Second, in the case of an interaction vertex mediated by weak charged currents, the vertex amplitude comes to depend on the fermionic flavors. The unitary transformation of the fermionic states that diagonalizes the vertex amplitude then constitutes the mixing matrix. Preliminary numerical computations, reported in the paper, support this prediction for reasonable values ​​of the fermionic masses. It should be noted that the research program here only outlined, by indicating dependencies between the free parameters of the Standard Model (fermionic masses, interaction constants, mixing parameters) points in the direction of reducing the logical arbitrariness of the values ​​of these parameters, and thus of a future deeper theory of elementary particles.
Perhaps the most important aspect of the hypotheses discussed here is the emergence of a three-dimensional space-arena in the context of the classicalization process, and the unexpected role that the Higgs field would play in this process. The peculiarity of the Higgs field would no longer be only that of “giving mass to particles”, but also that of inducing their proper time (conjugated to the mass). The free evolution of massive particles is labelled by the proper time and, only to the accessory extent constituted by the delocalization of the momentum, also by the spatial position (conjugated to the momentum). QJs, and with them classicalization, would then be further aspects of this dynamical emergence of the spacetime ordering of real events. Removing the Higgs field from this process, we are left with a static space-arena, inhabited by matter alien to it in a sort of static, frozen, relation.
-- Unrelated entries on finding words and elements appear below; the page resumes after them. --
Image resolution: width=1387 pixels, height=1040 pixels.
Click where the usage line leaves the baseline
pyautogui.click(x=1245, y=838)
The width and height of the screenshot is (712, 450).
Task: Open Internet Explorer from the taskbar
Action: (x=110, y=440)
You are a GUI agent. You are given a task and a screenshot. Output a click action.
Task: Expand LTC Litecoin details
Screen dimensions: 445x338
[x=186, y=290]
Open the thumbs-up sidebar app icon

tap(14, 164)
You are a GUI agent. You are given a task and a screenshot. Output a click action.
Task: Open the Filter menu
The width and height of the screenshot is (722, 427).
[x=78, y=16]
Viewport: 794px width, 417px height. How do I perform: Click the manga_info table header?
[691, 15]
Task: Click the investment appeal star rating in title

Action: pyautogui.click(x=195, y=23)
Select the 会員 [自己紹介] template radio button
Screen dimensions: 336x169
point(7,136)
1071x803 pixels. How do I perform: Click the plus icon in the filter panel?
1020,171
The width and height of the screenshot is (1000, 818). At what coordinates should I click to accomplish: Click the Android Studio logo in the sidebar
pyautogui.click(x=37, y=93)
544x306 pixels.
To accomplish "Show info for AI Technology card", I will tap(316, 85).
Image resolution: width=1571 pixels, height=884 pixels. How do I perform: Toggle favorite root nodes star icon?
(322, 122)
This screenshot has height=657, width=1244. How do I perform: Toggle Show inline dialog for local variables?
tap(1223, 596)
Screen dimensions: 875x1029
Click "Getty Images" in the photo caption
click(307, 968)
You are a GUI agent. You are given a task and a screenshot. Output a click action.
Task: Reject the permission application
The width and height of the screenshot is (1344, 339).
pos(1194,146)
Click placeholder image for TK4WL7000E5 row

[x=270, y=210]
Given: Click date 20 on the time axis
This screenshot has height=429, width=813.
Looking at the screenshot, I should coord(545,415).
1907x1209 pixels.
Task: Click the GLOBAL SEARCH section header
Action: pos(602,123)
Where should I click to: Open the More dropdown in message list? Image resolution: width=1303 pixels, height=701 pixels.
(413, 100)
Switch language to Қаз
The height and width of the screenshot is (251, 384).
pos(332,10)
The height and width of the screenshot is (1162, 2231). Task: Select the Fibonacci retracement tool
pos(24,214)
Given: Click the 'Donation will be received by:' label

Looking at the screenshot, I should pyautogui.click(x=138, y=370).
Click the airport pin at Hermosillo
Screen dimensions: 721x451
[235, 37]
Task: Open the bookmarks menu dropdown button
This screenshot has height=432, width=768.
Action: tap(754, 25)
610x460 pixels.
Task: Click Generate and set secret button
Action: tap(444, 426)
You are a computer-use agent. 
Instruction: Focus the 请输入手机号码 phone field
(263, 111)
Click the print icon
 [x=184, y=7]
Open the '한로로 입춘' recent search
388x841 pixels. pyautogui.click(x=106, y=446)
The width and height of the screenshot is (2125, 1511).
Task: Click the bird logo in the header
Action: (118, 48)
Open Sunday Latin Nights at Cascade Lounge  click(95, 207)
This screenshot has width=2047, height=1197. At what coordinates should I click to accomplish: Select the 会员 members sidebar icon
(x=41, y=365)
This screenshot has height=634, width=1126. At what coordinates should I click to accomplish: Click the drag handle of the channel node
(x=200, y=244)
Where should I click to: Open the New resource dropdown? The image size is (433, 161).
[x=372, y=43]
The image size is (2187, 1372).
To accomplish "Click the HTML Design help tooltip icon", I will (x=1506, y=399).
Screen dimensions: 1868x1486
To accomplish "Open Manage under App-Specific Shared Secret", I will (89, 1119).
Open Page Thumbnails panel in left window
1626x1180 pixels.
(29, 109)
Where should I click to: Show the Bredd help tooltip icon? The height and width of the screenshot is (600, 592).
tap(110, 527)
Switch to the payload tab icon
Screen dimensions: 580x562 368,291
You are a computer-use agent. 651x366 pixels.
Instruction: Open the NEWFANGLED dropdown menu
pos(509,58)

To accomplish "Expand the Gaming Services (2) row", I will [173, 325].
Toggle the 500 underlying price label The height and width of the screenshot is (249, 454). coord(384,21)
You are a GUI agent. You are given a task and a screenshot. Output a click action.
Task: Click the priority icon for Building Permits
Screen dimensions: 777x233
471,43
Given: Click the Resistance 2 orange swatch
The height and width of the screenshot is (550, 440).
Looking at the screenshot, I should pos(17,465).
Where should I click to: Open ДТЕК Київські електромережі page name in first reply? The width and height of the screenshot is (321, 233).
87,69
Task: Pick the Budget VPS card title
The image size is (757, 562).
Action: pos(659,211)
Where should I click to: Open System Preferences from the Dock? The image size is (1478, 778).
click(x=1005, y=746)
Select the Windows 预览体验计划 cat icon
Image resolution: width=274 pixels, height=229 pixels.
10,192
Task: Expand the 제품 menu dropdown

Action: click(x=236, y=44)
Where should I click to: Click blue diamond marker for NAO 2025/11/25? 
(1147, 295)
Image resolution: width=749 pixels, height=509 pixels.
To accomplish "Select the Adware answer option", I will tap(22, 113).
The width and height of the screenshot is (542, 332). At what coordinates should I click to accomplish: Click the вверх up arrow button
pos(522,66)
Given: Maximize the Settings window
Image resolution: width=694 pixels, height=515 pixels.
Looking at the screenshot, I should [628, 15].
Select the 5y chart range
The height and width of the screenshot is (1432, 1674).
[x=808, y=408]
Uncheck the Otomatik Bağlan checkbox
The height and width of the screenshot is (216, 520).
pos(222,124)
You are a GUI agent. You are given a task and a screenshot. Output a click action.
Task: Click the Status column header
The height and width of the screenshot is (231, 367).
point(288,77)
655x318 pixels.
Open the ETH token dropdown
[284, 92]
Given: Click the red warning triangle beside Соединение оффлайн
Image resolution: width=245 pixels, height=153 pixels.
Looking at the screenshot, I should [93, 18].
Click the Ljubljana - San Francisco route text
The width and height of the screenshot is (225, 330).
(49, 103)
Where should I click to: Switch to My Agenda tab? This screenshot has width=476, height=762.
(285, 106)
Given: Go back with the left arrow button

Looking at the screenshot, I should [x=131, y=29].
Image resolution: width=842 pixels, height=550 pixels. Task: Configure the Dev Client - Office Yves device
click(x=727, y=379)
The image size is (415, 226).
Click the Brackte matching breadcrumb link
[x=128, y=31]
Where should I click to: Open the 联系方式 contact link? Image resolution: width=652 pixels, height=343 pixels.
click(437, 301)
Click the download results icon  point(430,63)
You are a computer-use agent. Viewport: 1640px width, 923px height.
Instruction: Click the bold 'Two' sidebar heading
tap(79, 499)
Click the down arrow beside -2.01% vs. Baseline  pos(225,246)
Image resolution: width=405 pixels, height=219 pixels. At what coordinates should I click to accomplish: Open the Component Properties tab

This situation reproduces the background of the current theoretical representation. This paper can therefore be seen as a stimulus to overcome the traditional separation between spacetime and material fields; an overcoming somehow already announced by previous attempts, such as the Maldacena conjecture and holography [54,55].

Author Contributions

Conceptualization, formal analysis, L.C, I.L; writing—original draft preparation, L.C. All authors have read and agreed to the published version of the manuscript.

Funding

This research received no external funding.

Institutional Review Board Statement

Not applicable.

Data Availability Statement

No new data were generated in this study.

Conflicts of Interest

The authors declare no conflicts of interest.
1
In the case of gravitational interactions between elementary fermions, the Eq.(32) must be handled with care. If, in accordance with the equivalence principle, the inertial mass density η is to be taken as the source of the gravitational field, d must be averaged over the finite extension of the mass distribution of the two fermions. This results in a maximum value of (32) ≈ GNM1M2/(αħ/(M1M2)1/2c), where M1 and M2 are the masses of the interacting fermions and GN is the Newtonian gravitational constant. Even in the extreme case M1 = M2 = Mtop = 170 GeV/c2, the ratio between this expression and GNMPl2/LPl (where MPl and LPl are the Planck mass and length respectively) amounts to 10-51.